Javad Parvizi, M.D., director of research for The Rothman Institute in Philadelphia, is going off the beaten musculoskeletal path to find solutions for orthopedic conditions. Epigenetics, says Dr. Parvizi, will lead us toward unforeseen treatment possibilities. “In the old days our understanding of genetics was rather primitive. Over time we have come to realize that it is not just inheriting the gene that determines its expression, but that the environment plays a critical role as to whether the gene is or is not expressed. The recognition of the fact that environmental factors like food can alter gene expression has given rise to the exciting science of epigenetics. So for conditions that have a genetic basis, an alteration in the genetic material (i.e., DNA) can lead to the condition.”

“The science of epigentics explains why not every gene mutation may lead to expression of the disease/condition. Thus, this may provide an incredible opportunity in medicine to modulate/affect expression of a gene by altering the environment around the chromosome. If one was able to alter expression of a gene in this manner, there would not be a need for genetic engineering that aimed to alter the genetic expression by working on stem cells. Epigenetics has provided insight into the fact that we can alter the genetic expression of an adult cell by altering the environment around it. A very exciting time in genetic science indeed.”

Nicholas A. DiNubile, M.D. Receives Joe Torg Award

The chief of the Section of Orthopedic Surgery at Delaware County Memorial Hospital, Dr. Nicholas A. DiNubile was recently chosen by his peers to receive the “Joe Torg” award at the 14th Annual Philadelphia Sports Medicine Congress.
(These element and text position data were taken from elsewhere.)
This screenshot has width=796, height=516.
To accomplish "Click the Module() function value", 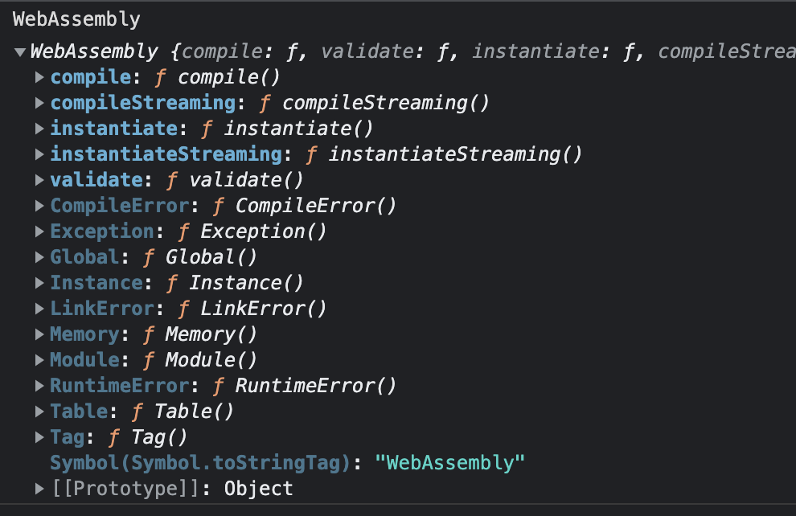I will [211, 360].
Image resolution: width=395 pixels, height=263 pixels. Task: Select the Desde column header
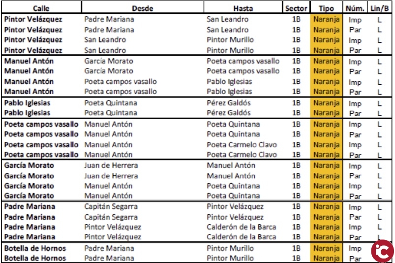click(143, 8)
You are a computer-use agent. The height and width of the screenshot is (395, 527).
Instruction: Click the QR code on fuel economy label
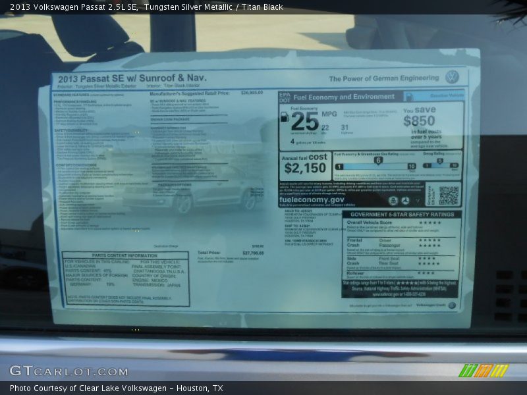(x=448, y=196)
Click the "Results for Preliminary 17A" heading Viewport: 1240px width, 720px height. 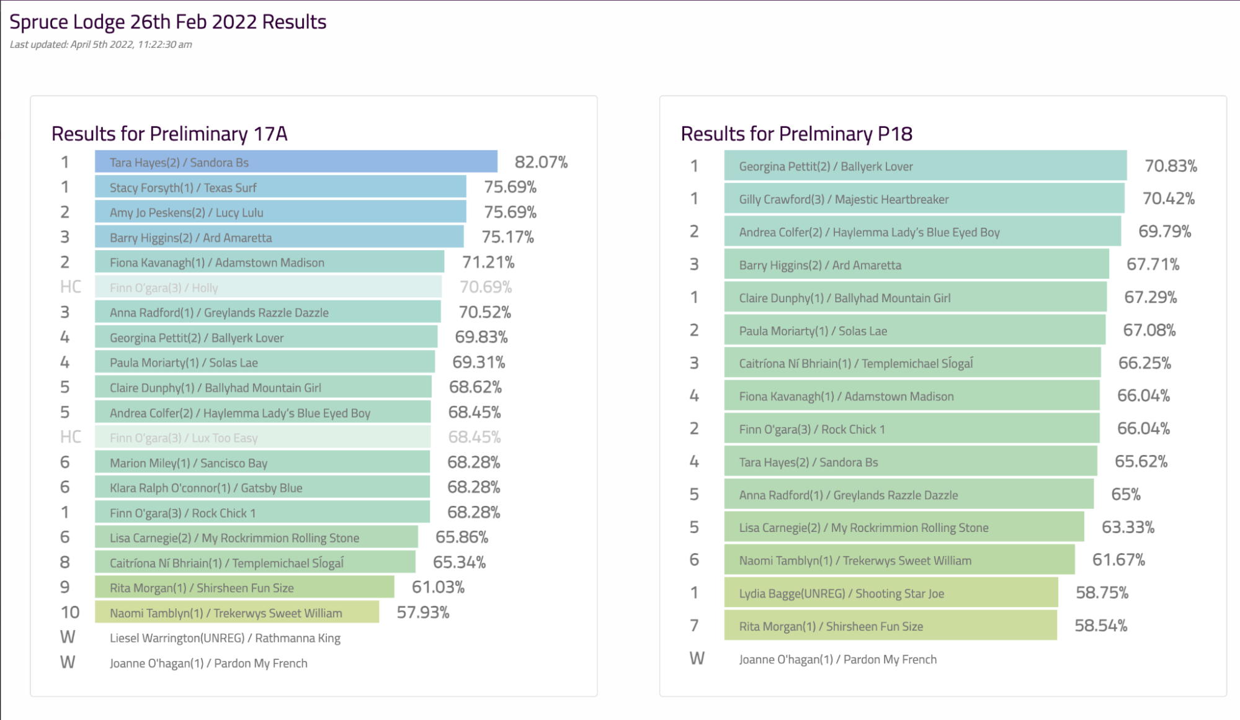pos(169,133)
The Torg award is named for sports medicine pioneer Joseph S. Torg, M.D., an orthopedic surgeon at Temple University Hospital. The award honors an orthopedic surgeon in the greater Philadelphia area who has devoted his or her career to the care of athletes, who has participated in the educational process, and who has made significant contributions to the body of knowledge of orthopedics. The award holds special significance because Dr. Torg was Dr. DiNubile’s mentor during his residency at the Hospital of the University of Pennsylvania.
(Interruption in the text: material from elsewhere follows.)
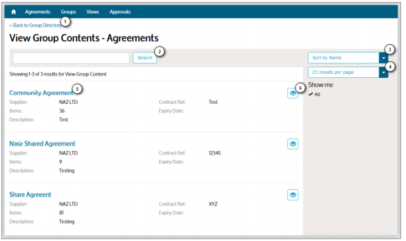Open the Agreements menu
Screen dimensions: 406x241
pos(38,12)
Dr. DiNubile has served as special advisor to the President’s Council on Physical Fitness and Sports (including eight years during the first Bush Administration with Arnold Schwarzenegger as chairman). He also enjoys a strong presence in Philadelphia, where he has served as orthopedic consultant to the Philadelphia 76ers and the Pennsylvania Ballet and has, over the years, cared for members of every Philadelphia professional sports team as well as Olympic athletes.
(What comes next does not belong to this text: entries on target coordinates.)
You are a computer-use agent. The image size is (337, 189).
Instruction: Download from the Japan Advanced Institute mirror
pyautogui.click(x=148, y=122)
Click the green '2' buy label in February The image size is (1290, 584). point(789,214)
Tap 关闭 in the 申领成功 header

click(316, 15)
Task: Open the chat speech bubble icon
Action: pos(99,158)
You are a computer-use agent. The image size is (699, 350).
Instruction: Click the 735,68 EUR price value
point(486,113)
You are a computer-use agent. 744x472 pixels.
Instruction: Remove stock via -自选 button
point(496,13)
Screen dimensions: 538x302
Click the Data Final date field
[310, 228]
Knee Replacement and the OTHER Knee

How does the preop functioning of the contralateral knee influence post-knee replacement function? Researchers from Boston University and other institutions have taken a step forward in answering that question. Jessica Maxwell, P.T., D.P.T., O.C.S., is Clinical Assistant Professor, College of Health and Rehabilitation Sciences: Sargent College at Boston University. She and her colleagues, interested in the fact that recent research found a proportion of patients who did not receive a favorable outcome after knee replacement, analyzed data on 271 patients in the Multicenter Osteoarthritis Study who had undergone knee arthroplasty. Dr. Maxwell told OTW, “We found that 27% of 264 patients had poor post-arthroplasty function, and 30% of 250 patients had a slow walking speed. Among subjects with one knee replacement, the higher the pain was in the other knee prior to the surgery, the more likely one would be to have self-reported functional limitations. This was not the case for slow walking speed. Patients in whom both knees had been replaced at the time of outcome collection were less likely to have poor self-reported function than those in whom only one knee had been replaced.

“We were surprised that although the subjects who had both knees replaced reported more ‘acceptable’ function than those with only one knee replaced, that the proportions with slow walking speed were still similar, and were higher. This supports the common notion that self-reported measures and performance based measures do not always demonstrate the same results.”